STORED DATA START

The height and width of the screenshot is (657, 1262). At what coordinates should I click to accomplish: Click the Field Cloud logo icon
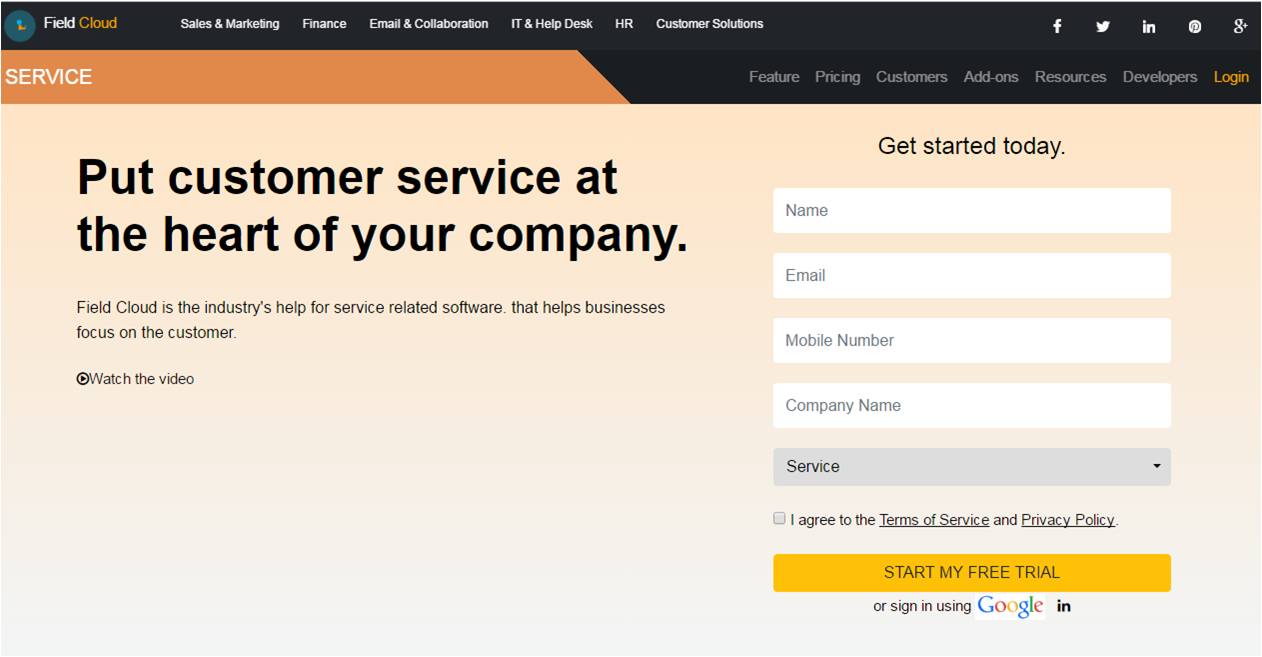point(20,26)
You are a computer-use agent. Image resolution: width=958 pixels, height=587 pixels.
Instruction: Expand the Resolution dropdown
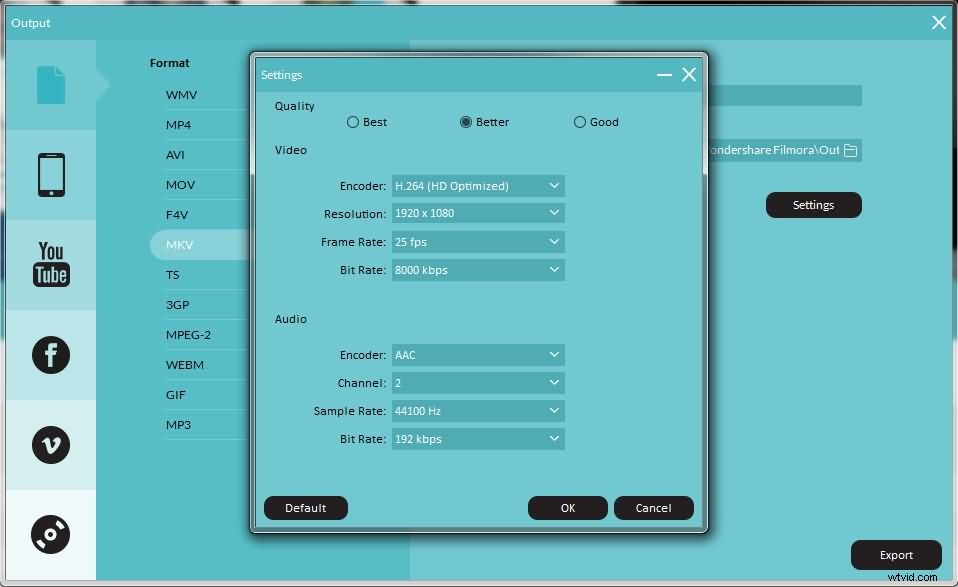(x=478, y=212)

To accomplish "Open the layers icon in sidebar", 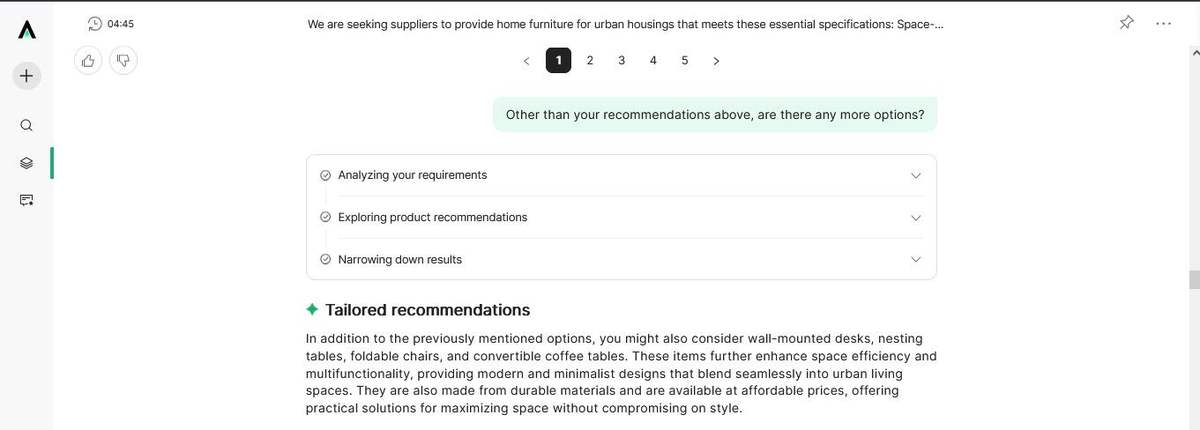I will (x=27, y=163).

STORED DATA END

Please take the lines from the beginning of the data above through the line holding "You are a computer-use" and transcribe them exactly, without any pictures.

[RESULT BELOW]:
The height and width of the screenshot is (657, 1262). At what coordinates should I click to accomplish: Click the Field Cloud logo icon
point(20,26)
You are a computer-use agent. Image resolution: width=958 pixels, height=587 pixels.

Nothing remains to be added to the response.